→ Exercise aim
Spot each line in the records below where the word "resolution" occurs, then copy it.

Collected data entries
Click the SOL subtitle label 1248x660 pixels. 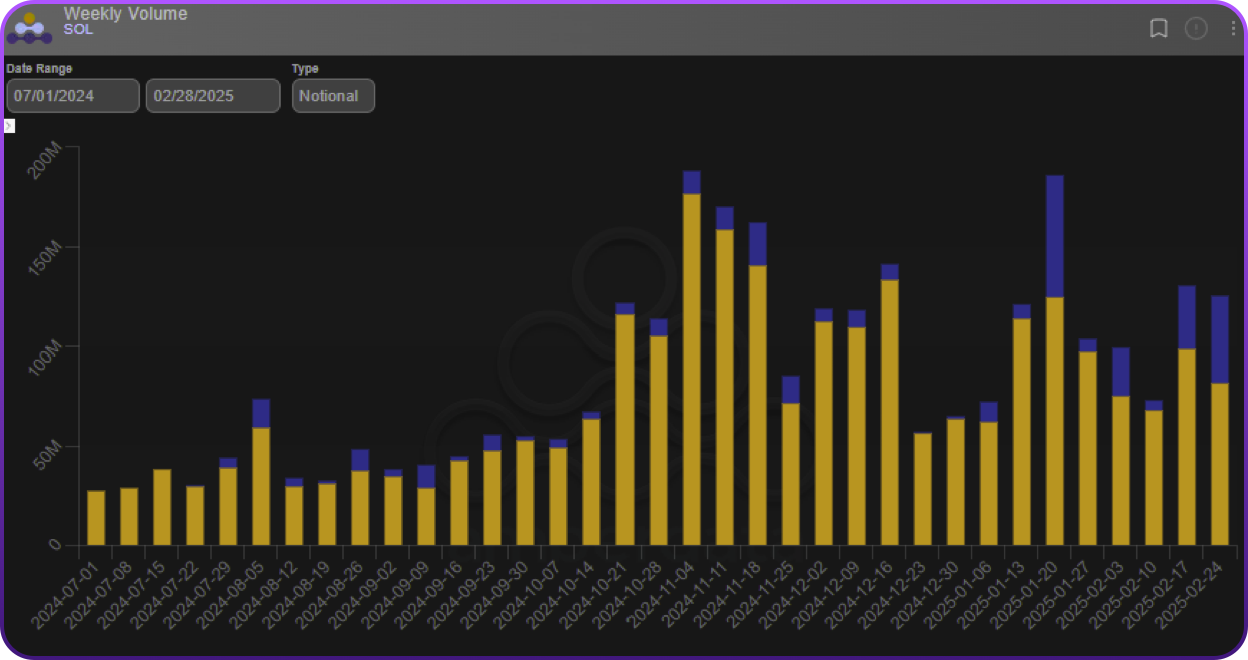point(78,30)
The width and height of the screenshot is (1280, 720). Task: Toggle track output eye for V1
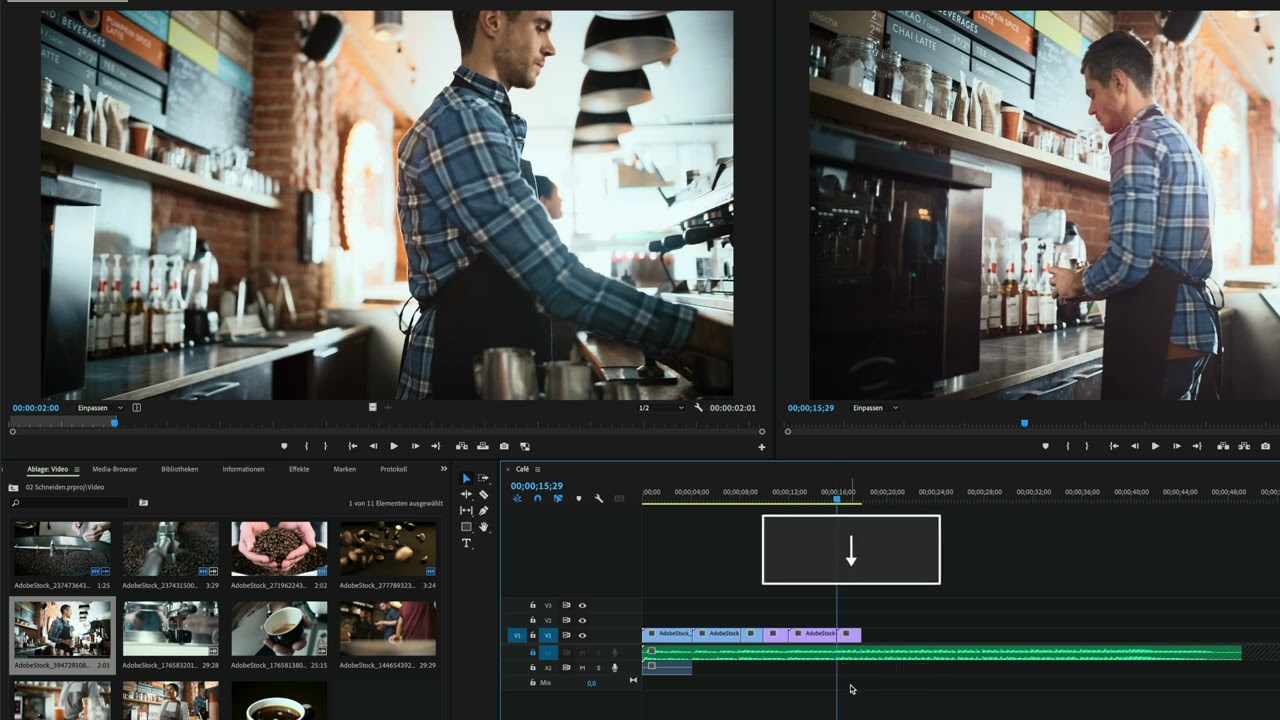tap(582, 635)
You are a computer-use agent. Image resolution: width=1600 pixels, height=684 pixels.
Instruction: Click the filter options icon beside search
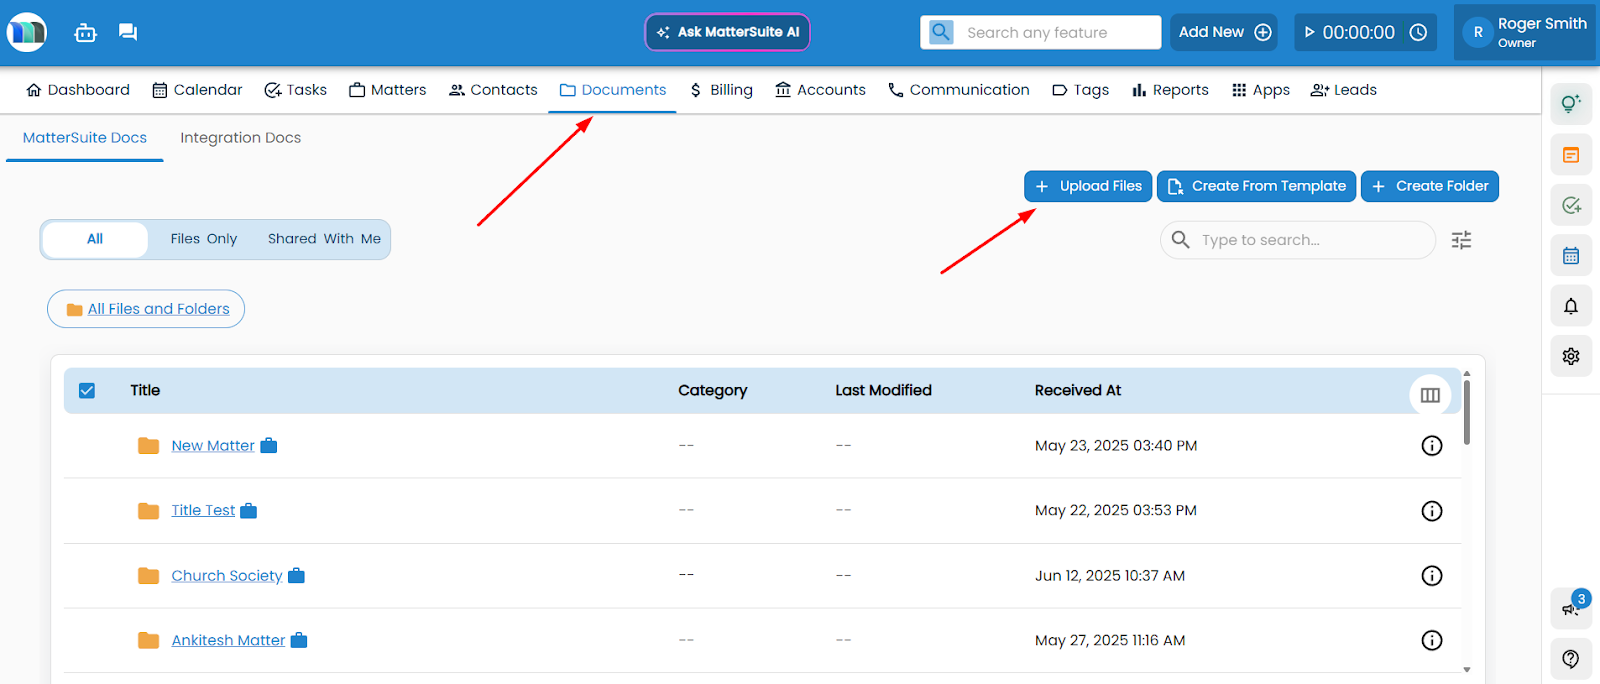click(1461, 240)
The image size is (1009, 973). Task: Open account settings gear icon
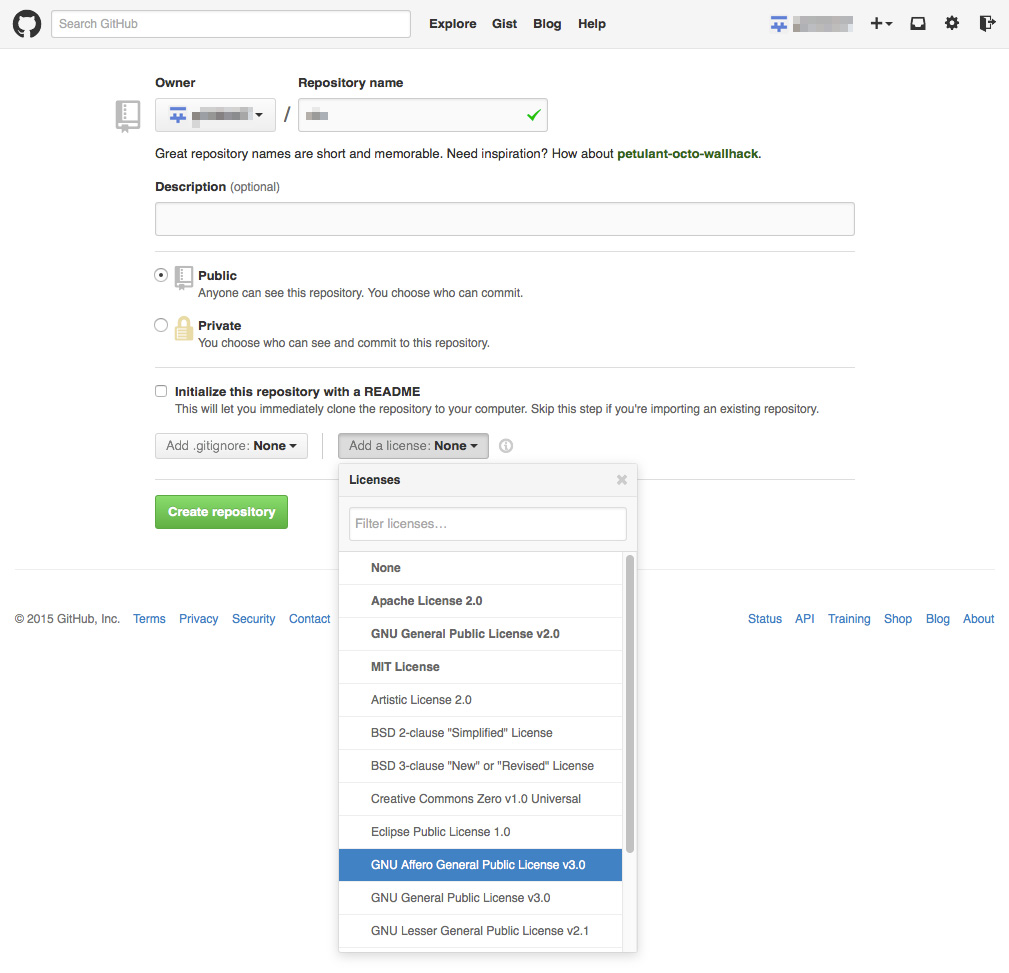pos(952,24)
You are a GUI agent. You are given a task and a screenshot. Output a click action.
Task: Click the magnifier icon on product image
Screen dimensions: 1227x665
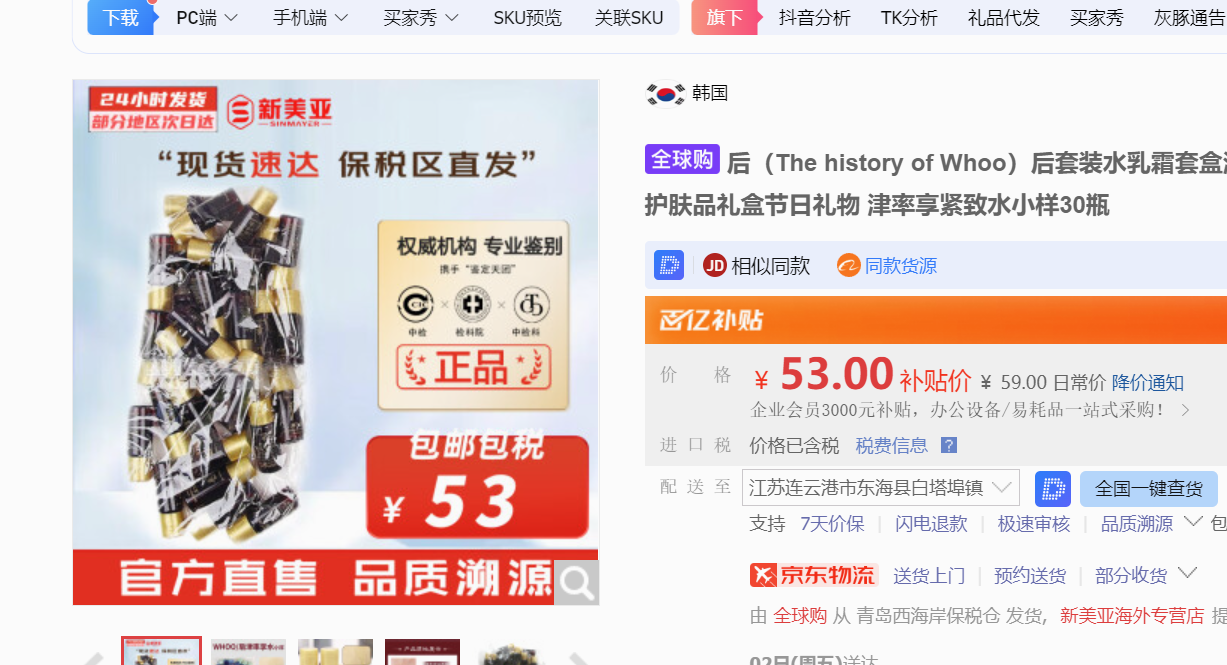click(576, 583)
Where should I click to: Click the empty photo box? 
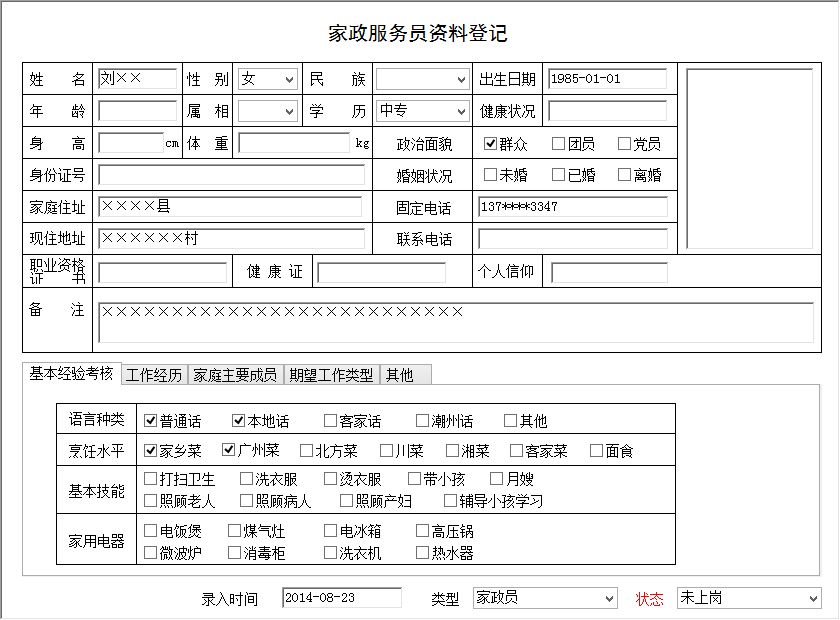coord(749,157)
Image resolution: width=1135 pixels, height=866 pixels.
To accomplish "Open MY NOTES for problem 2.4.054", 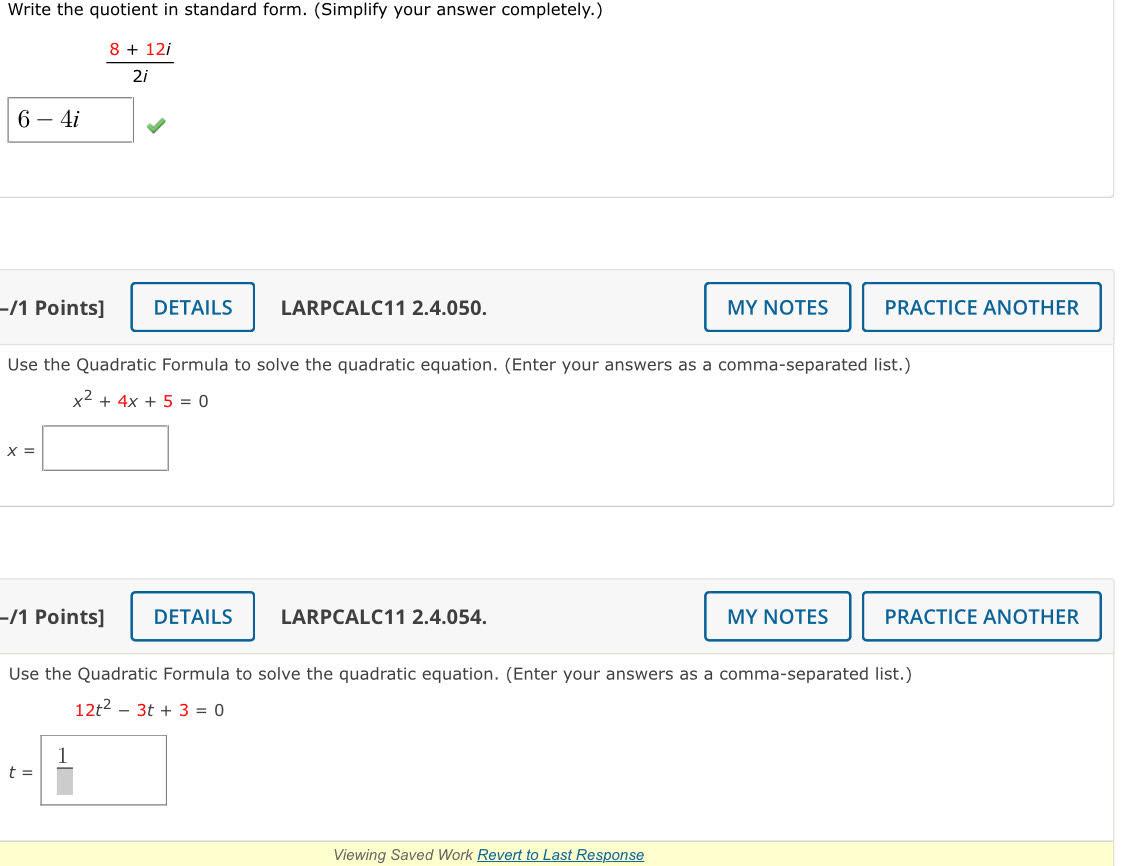I will click(777, 616).
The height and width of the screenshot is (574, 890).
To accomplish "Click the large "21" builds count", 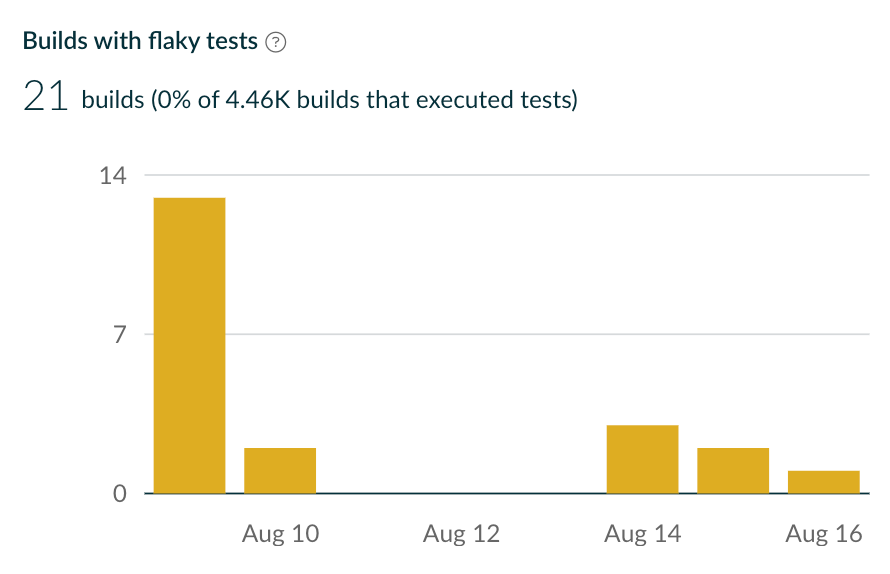I will [45, 99].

→ Solution to the problem
You are a computer-use agent. Image resolution: width=1600 pixels, height=684 pixels.
Image resolution: width=1135 pixels, height=866 pixels.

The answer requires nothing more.